**Latihan untuk Dikerjakan:**
a: Tolong tulis ulang bagian artikel pantai Mentawai dari "Rus Akbar , Jurnalis-Rabu, 04" sampai "ekonomi masyarakat setempat.", dengan mengganti "Sumatera Barat" menjadi "Sumbar".
b: Apa sumber ekonomi masyarakat setempat menurut artikel pantai Mentawai?

**Teks Dokumen:**
Advertisement
Advertisement
Advertisement
Advertisement

Menikmati Sensasi Deru Ombak Pantai Barat Daya Mentawai dan Kehidupan Masyarakatnya

Rus Akbar , Jurnalis-Rabu, 04 Juli 2018 |20:00 WIB
Menikmati Sensasi Deru Ombak Pantai Barat Daya Mentawai dan Kehidupan Masyarakatnya
Pantai di Pasakita Taileleu, Mentawai (Foto: Rus Akbar/Okezone)
A
A
A

RIBUAN batang kelapa berjejer di sepanjang pantai Desa Pasakiat Taileleu, Kecamatan Siberut Barat Daya, Kabupaten Kepulauan Mentawai, Sumatera Barat. Kelapa merupakan sumber ekonomi masyarakat setempat.

Cuaca saat dikunjungi daerah itu kurang bersahabat, kondisi mendung namun tidak badai. Biasanya kalau badai tidak ada kapal-kapal atau perahu nelayan yang menembus daerah Pasakiat Taileleu.

“Meski mendung saat ini tapi tidak badai, untuk mengakses daerah ini (Pasakiat) baru bisa lewat laut, kalau badai tidak ada yang sanggup menembus daerah ini karena gelombang besar dari Samudera Hindia. Memang sudah ada jalan Trans Mentawai dibuka pemerintah namun masih baru dan belum ada pengerasan,” tutur Mantan Kepala Desa Pasakiat Taileleu Safrizal Sageilepak kepada Okezone.

 (Baca Juga:Menyelami Olele Lihat Bunga Karang Raksasa Mirip Lukisan Terkenal Eropa)

[Data yang diambil dari sebuah koleksi]
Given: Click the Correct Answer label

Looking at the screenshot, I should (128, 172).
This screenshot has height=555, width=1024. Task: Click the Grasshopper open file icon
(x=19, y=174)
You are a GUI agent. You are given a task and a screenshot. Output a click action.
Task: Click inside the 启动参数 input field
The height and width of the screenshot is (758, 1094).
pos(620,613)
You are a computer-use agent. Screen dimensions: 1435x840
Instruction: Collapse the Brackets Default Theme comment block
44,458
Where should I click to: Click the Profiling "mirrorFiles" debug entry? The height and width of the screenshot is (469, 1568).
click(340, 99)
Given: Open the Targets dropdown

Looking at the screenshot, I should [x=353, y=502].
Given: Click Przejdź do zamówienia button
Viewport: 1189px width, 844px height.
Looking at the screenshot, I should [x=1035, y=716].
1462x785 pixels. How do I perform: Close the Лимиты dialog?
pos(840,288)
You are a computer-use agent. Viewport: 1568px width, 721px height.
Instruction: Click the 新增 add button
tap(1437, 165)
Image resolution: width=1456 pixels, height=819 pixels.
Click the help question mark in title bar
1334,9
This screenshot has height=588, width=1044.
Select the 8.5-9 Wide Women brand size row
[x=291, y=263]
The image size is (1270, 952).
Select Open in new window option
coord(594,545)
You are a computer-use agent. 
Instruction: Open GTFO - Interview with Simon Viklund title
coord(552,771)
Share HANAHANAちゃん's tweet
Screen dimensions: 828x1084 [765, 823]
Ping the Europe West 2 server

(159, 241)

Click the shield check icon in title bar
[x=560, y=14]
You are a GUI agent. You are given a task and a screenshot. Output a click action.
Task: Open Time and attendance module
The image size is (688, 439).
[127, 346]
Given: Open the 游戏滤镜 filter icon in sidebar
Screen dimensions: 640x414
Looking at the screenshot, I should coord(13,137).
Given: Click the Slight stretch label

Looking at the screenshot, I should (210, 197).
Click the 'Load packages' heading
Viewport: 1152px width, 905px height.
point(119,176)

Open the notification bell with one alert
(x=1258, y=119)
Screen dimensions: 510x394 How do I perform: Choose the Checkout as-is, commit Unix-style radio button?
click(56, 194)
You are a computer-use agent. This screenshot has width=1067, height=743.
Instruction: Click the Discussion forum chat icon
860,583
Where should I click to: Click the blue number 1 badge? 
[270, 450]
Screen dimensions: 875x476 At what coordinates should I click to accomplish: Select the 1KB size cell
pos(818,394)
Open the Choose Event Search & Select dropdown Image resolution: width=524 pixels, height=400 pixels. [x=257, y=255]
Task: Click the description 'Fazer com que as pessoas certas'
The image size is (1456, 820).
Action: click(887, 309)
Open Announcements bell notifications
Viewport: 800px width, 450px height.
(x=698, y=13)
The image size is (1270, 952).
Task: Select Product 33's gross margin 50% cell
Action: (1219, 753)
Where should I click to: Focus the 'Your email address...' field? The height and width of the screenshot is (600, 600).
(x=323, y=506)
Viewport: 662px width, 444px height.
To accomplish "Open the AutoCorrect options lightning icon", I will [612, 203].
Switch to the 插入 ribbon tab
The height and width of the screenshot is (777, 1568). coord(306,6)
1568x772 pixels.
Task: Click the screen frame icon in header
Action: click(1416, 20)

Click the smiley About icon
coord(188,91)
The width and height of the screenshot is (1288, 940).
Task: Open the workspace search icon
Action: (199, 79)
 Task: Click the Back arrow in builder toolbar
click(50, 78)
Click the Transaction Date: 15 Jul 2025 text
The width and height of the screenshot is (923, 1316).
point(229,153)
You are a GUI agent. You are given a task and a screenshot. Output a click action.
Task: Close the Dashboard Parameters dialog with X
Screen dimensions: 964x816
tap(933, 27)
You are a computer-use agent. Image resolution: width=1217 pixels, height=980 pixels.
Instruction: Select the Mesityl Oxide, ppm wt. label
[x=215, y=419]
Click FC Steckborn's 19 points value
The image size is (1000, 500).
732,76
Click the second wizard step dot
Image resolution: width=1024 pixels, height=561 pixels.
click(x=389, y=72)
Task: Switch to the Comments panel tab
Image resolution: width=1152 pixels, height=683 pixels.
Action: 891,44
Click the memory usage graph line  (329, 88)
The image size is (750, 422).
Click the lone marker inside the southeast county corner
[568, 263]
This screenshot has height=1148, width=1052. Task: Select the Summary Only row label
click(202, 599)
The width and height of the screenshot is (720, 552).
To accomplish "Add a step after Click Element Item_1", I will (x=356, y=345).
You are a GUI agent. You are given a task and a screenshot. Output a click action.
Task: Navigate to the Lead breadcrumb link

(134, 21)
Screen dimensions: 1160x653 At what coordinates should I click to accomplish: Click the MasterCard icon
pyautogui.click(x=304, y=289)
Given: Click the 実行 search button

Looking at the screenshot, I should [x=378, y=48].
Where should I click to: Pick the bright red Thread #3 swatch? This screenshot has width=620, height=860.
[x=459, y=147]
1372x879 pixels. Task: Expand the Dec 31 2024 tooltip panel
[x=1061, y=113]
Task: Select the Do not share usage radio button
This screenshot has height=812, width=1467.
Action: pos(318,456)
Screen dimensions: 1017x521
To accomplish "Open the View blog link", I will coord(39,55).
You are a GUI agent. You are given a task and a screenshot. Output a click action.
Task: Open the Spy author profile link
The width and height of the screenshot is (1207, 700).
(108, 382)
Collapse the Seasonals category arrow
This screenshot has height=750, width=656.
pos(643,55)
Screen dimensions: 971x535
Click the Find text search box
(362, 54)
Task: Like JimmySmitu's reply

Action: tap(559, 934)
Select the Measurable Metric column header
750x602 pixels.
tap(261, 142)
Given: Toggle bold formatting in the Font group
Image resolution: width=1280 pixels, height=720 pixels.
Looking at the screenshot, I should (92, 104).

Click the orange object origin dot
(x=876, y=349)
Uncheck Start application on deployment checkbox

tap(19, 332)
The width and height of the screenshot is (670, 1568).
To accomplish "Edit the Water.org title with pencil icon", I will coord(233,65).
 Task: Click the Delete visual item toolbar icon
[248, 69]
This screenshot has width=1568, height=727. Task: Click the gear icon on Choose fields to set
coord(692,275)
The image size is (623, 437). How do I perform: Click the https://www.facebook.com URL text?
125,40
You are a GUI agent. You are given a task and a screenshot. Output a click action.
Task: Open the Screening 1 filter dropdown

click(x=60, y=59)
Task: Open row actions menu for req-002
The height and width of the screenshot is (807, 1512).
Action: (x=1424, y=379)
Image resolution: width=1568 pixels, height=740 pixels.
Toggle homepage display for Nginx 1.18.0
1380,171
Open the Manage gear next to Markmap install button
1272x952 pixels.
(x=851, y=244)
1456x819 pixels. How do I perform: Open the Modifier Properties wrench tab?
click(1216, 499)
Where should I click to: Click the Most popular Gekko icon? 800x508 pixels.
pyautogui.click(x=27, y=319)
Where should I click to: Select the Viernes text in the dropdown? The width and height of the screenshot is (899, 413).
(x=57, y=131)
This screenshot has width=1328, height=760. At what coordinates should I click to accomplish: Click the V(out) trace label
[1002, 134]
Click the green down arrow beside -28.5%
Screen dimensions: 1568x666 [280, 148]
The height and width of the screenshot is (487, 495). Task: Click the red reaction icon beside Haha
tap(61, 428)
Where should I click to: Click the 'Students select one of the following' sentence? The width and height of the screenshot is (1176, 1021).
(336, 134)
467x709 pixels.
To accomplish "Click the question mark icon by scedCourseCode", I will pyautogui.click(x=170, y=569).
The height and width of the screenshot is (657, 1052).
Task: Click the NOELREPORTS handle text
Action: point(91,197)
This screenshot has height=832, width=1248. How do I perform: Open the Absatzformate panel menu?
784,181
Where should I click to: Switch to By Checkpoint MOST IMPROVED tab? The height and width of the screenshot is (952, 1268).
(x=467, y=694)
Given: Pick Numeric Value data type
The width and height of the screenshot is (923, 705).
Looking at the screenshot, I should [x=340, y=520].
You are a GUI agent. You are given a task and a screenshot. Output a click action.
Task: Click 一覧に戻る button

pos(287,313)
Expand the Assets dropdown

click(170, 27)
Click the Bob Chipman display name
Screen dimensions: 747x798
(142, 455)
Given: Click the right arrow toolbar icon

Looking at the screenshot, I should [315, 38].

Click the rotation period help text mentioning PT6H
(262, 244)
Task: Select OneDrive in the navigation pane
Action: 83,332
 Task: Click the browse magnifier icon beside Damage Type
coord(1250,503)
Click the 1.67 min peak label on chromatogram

**Jawaban Berurutan:**
a:
Rus Akbar , Jurnalis-Rabu, 04 Juli 2018 |20:00 WIB
Menikmati Sensasi Deru Ombak Pantai Barat Daya Mentawai dan Kehidupan Masyarakatnya
Pantai di Pasakita Taileleu, Mentawai (Foto: Rus Akbar/Okezone)
A
A
A

RIBUAN batang kelapa berjejer di sepanjang pantai Desa Pasakiat Taileleu, Kecamatan Siberut Barat Daya, Kabupaten Kepulauan Mentawai, Sumbar. Kelapa merupakan sumber ekonomi masyarakat setempat.

b: Kelapa.